---- SOURCE EXCERPT

Skip to content

Middleware

Wayfarer processes tasks through a middleware chain, an ordered pipeline of middleware classes. Each middleware receives a task, can modify it, and yields to the next middleware in the chain. If a middleware doesn't yield, the chain halts.

A middleware is a class that implements a call method. It receives a task argument and must yield to continue the middleware chain.

class MyCustomMiddleware
  def call(task)
    # Pre-processing: optionally set task metadata
    task[:started_at] = Time.now.utc

    # Yield to continue the chain (or not)
    # Downstream middleware can access `task[:started_at]`
    yield if block_given?

    # Post-processing
  end
end

Task metadata #task[]= is ephemeral

Anything you assign to a task at runtime isn't serialized to the message queue. For example in the case of a retry, no task metadata can be restored.

A DependencyGraph manages the chain ordering by resolving before: and after: constraints between middlewares.

Default middleware chain

Jobs that include Wayfarer::Base get a default chain of 10 middlewares:

  1. Redis: connects to Redis
  2. UriParser: parses the task URL
  3. Normalize: normalizes the URL
  4. Dedup: deduplicates tasks
  5. BatchCompletion: tracks batch progress
  6. Stage: collects staged URLs
  7. Router: matches the URL to an action
  8. UserAgent: retrieves the page
  9. ContentType: filters by Content-Type
  10. Dispatch: calls the routed action

Handlers that include Wayfarer::Handler get a shorter chain:

  1. ContentType
  2. Router
  3. Dispatch

Wayfarer.config[:middleware][:base] and Wayfarer.config[:middleware][:handler] declare these defaults.

--------
---- RECORD EXTRACTS

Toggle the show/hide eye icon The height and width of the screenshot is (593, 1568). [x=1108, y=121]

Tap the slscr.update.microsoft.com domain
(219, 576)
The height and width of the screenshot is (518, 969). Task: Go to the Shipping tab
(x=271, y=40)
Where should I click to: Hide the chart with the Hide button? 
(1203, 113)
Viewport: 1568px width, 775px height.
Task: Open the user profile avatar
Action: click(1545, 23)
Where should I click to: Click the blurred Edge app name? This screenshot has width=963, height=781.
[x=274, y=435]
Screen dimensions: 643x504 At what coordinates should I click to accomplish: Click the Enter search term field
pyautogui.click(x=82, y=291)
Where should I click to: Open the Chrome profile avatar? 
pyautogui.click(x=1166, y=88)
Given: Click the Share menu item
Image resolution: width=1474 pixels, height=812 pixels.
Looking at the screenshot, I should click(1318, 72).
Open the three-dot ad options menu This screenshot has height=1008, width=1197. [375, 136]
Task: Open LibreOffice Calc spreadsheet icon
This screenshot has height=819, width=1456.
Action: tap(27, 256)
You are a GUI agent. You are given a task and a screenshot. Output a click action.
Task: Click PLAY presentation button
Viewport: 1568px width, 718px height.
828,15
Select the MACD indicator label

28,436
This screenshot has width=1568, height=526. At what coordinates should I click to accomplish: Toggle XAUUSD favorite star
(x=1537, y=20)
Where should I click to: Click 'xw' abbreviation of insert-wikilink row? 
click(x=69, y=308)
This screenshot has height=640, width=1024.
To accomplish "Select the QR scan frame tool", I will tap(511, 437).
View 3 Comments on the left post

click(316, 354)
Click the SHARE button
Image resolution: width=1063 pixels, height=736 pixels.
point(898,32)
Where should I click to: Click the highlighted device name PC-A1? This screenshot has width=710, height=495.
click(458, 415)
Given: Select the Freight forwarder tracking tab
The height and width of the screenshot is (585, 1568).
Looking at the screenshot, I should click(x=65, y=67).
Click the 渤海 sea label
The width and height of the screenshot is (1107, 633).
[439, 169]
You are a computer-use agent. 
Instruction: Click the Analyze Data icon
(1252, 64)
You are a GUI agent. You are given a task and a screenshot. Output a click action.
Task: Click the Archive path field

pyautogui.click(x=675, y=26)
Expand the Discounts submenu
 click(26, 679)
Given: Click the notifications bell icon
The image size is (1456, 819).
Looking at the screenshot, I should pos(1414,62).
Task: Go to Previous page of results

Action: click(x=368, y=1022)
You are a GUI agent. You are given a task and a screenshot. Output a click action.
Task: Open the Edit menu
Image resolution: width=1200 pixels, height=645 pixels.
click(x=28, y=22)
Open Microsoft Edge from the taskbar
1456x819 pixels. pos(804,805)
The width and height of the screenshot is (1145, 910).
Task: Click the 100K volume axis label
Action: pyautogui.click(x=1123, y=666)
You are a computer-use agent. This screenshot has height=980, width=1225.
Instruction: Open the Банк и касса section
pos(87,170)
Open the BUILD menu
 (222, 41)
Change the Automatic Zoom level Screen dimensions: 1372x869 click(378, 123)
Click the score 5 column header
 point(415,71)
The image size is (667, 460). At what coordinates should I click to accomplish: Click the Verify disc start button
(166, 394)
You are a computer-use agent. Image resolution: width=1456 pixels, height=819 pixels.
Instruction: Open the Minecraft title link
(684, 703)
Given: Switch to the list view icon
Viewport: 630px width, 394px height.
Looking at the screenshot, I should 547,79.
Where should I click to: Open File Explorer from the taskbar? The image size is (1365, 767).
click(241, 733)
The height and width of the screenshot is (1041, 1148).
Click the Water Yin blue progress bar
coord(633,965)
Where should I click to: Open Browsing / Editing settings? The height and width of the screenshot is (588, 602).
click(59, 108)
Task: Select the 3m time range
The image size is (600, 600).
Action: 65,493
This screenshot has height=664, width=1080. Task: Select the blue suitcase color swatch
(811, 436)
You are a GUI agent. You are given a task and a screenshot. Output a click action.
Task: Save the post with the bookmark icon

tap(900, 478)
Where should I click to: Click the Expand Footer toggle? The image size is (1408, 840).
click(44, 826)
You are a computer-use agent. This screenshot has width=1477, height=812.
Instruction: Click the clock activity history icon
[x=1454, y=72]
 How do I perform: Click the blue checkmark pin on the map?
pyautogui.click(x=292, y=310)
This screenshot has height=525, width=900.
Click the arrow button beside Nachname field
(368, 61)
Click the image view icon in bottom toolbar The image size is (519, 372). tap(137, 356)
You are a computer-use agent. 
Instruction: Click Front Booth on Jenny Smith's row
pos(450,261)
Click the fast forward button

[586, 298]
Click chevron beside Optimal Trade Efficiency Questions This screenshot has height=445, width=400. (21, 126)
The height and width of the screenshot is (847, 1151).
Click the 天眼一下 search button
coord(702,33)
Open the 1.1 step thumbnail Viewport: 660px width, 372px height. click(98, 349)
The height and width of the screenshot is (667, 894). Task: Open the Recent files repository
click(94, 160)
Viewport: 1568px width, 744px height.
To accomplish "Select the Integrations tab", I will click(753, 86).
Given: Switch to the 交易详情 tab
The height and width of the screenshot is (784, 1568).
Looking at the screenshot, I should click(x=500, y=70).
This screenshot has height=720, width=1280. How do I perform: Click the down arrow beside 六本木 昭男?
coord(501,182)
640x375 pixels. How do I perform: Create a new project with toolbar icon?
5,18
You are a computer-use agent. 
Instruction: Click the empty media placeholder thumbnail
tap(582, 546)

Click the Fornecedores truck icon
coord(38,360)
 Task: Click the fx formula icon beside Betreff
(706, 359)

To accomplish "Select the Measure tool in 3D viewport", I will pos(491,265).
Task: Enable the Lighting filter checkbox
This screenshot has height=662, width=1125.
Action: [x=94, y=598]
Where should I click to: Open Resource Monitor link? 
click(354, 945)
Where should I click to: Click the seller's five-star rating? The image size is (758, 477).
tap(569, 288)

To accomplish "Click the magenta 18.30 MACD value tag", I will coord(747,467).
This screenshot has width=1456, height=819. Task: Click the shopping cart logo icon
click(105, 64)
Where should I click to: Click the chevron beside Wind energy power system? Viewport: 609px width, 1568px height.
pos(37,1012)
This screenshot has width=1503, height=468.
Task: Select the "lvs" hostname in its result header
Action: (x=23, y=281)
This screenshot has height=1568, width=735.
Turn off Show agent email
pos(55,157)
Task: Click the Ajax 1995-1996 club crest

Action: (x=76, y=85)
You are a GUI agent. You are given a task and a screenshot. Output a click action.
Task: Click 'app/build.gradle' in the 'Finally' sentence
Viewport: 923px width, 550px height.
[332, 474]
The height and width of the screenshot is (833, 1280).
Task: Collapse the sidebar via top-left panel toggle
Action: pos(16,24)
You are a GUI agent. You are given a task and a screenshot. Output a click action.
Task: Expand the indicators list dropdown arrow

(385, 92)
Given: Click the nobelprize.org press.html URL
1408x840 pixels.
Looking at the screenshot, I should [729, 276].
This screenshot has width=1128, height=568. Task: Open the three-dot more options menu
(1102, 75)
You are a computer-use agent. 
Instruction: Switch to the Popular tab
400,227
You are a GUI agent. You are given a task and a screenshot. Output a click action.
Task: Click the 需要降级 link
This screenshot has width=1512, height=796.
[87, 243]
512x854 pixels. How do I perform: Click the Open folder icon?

--------

EXERCISE TASKS:
1. From the middleware documentation, write out the part that opens with the words containing "class MyCustomMiddleware" and closes with "yield if block_given?".
2. Check each statement against the middleware documentation and answer yes or no, quoting the words that decide it:
(a) Handlers that include Wayfarer::Handler get a default chain of 10 middlewares.
(b) Task metadata assigned at runtime is not serialized to the message queue.
(c) When a middleware doesn't yield, the chain halts.

ANSWERS TO THE EXERCISE:
1.
class MyCustomMiddleware
  def call(task)
    # Pre-processing: optionally set task metadata
    task[:started_at] = Time.now.utc

    # Yield to continue the chain (or not)
    # Downstream middleware can access `task[:started_at]`
    yield if block_given?

2.
(a) No: "Handlers that include Wayfarer::Handler get a shorter chain"
(b) Yes: "Anything you assign to a task at runtime isn't serialized to the message queue."
(c) Yes: "If a middleware doesn't yield, the chain halts."